Nell’ambito della ricognizione del fabbisogno di posti letto extra-ospedalieri per anziani non autosufficienti, lo scorso 11 luglio il Comitato dei Sindaci dei Distretti 1 e 2 (Verona Città ed Est Veronese) ha assegnato un totale 85 posti letto di residenzialità, di cui 45 a valere sulla programmazione socio-sanitaria vigente (2023-2025) e 40 a valere sulla precedente programmazione a fronte di alcune rinunce comunicate da enti assegnatari.
Analogo provvedimento era stato preso nel mese di febbraio 2024 dal Comitato dei Sindaci del Distretto 3 (Pianura veronese) con l’assegnazione di 8 nuovi posti letto.

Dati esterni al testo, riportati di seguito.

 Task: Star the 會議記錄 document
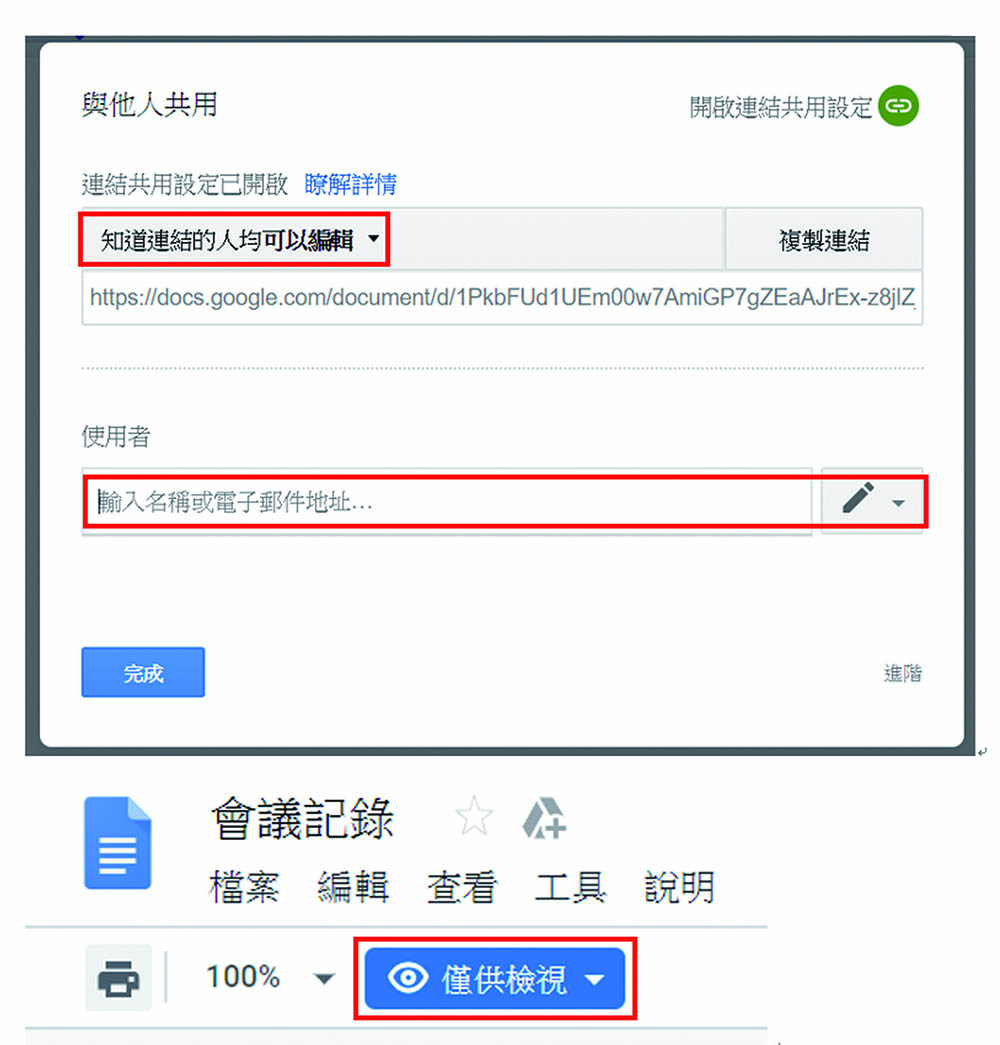[474, 816]
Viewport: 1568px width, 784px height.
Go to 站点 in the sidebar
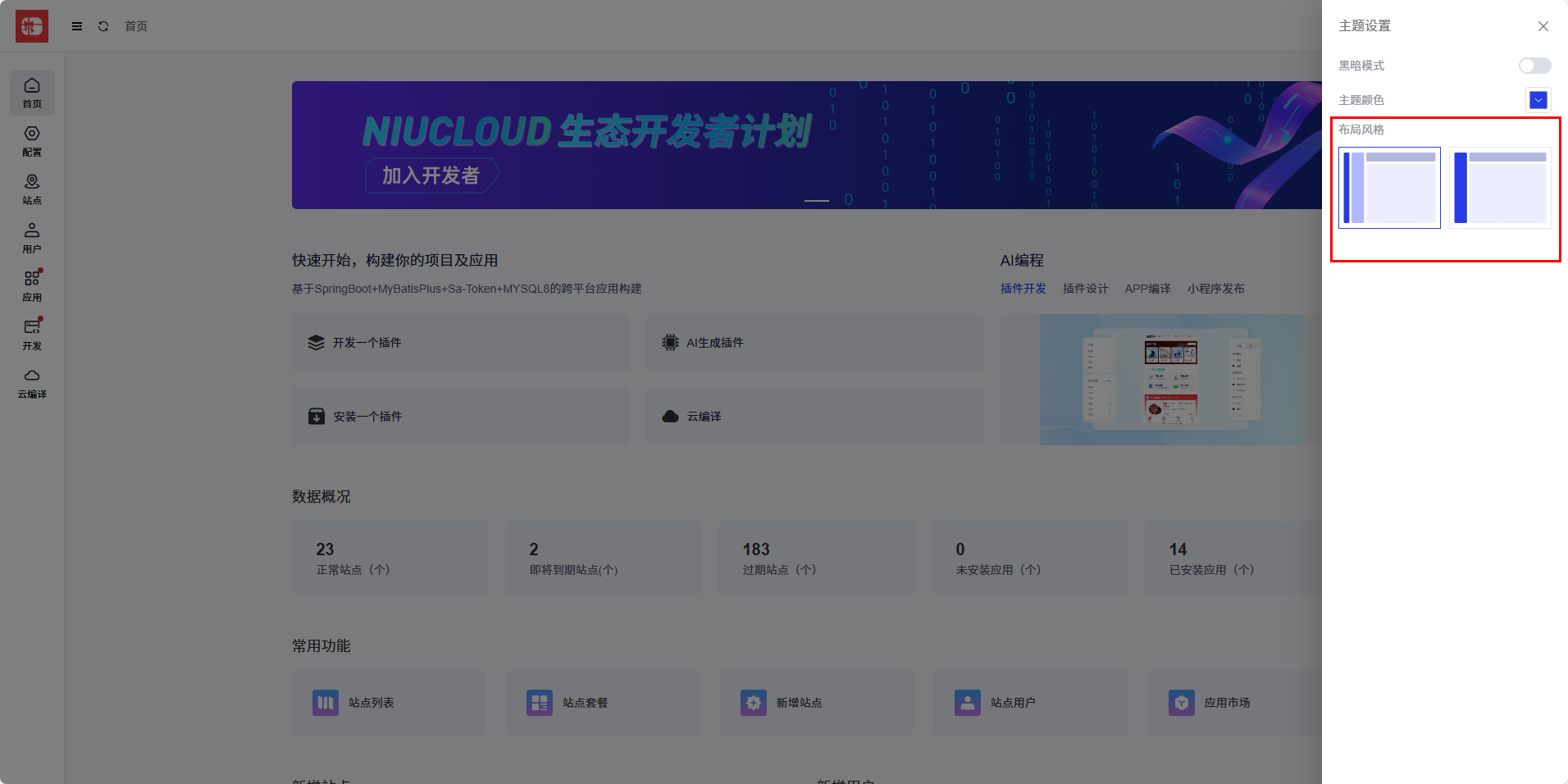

Contando anche il Distretto 4 (Ovest Veronese), che secondo la programmazione regionale risulta avere una disponibilità residua di una ventina di posti letto di residenzialità, possiamo dire che nel veronese, con l’attuazione dei nuovi Piani di Zona distrettuali relativi al triennio 2023-2025, avvenuta tra la seconda metà del 2023 e la prima metà del 2024, i Comitati dei Sindaci della provincia di Verona hanno assegnato circa un centinaio di posti letto di residenzialità per anziani non autosufficienti.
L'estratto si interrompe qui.